You don't have to wonder whether he's really at the golf course or somewhere he shouldn't be — just check the tell-tale tan line on the back of his neck.

And you'll never lack for those handy little pencil stubs.

On the minus side: If your husband isn't playing golf, he's probably watching it on TV. Oh please.

And those darn wooden tees infiltrate the house like cockroaches, popping up in all sorts of unexpected places: the washing machine, the silverware drawer, your foot as you're making your way across the living room carpet in the dark.

Here are a couple of tips for a happy golf marriage:

1. No matter what he says, he does not want you to tag along in the golf cart. Anything that throws off his game will be deeply resented. Find another way to spend more time together.

2. Never play the "golf card" in the heat of an argument. You might as well insult his mother.

"Oh, sure, you can spend six hours playing golf but you can't take your own kids to the park!" Or, my favorite: "Fine, then! Why don't you just go play golf!"

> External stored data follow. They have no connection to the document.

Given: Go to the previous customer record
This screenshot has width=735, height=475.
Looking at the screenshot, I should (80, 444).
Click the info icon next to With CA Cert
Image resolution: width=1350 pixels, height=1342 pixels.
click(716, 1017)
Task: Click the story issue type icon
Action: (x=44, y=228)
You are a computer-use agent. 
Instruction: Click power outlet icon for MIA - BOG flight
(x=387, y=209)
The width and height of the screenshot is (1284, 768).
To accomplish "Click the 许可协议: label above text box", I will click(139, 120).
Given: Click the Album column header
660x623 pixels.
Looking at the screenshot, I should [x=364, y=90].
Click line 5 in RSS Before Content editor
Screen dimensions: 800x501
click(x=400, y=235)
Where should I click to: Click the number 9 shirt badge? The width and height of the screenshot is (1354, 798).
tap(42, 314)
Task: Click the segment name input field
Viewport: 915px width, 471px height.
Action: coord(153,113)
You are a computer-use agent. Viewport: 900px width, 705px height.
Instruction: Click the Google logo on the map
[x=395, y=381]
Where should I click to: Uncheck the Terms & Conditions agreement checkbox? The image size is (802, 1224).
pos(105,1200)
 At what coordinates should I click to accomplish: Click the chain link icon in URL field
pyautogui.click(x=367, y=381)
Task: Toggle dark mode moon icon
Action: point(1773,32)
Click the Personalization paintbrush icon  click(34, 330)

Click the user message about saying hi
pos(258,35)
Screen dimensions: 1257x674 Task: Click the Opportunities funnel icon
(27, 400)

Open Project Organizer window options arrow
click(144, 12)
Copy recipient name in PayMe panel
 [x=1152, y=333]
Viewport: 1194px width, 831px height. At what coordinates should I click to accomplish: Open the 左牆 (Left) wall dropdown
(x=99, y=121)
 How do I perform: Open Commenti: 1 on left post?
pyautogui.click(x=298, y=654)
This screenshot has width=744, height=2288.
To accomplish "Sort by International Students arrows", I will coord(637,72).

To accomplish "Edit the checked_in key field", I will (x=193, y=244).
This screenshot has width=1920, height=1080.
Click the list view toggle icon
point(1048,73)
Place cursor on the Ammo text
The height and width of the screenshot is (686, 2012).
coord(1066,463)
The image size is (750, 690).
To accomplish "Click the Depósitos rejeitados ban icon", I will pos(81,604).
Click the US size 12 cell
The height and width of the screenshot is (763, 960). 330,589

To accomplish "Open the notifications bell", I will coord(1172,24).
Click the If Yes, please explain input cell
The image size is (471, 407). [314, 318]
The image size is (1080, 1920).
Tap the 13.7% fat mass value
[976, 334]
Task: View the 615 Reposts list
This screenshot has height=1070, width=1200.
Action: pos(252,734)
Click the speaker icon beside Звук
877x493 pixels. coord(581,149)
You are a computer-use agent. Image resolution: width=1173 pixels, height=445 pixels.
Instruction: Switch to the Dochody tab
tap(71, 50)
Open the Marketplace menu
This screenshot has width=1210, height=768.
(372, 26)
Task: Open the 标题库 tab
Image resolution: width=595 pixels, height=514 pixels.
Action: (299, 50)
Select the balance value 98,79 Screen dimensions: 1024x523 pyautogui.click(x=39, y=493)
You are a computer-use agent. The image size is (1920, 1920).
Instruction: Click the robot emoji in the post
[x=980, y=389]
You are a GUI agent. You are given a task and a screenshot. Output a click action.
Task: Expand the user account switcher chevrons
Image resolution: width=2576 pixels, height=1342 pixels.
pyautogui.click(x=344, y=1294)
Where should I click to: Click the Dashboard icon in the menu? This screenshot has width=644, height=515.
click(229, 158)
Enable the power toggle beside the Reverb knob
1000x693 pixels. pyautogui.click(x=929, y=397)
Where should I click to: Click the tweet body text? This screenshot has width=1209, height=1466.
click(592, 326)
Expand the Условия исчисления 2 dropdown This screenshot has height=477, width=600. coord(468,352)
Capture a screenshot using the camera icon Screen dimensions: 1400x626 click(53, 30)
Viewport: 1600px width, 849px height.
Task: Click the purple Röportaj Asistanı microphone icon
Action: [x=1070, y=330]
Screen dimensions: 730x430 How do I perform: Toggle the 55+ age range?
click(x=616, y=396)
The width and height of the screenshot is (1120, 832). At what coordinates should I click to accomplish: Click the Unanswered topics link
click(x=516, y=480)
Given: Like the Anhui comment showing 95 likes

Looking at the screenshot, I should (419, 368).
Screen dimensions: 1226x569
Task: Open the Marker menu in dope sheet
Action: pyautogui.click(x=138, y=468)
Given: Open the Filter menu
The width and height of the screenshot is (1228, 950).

More than likely, he'll reply, "Never mind, I'm not going!"

Now you're the old crone who's keeping him from the golf course, and he has another reason for being mad at you.

So, you end up begging him to go play golf because the last thing you want is to have him moping around the house all day. And you pray that he shoots a good round, so it will all blow over.

Uh, I think I've said too much.

I don't begrudge Jimmy the hours spent away from home. It's money in the bank as far as I'm concerned — precious capital to be doled out as needed in the barter system on which most marriages survive.

Spent too much money at the mall? Planning a Friday night out with the girls? Need the windows washed?

"Why don't you go play golf, honey?"

Wives have hobbies, too, you know. Only difference is, we married them.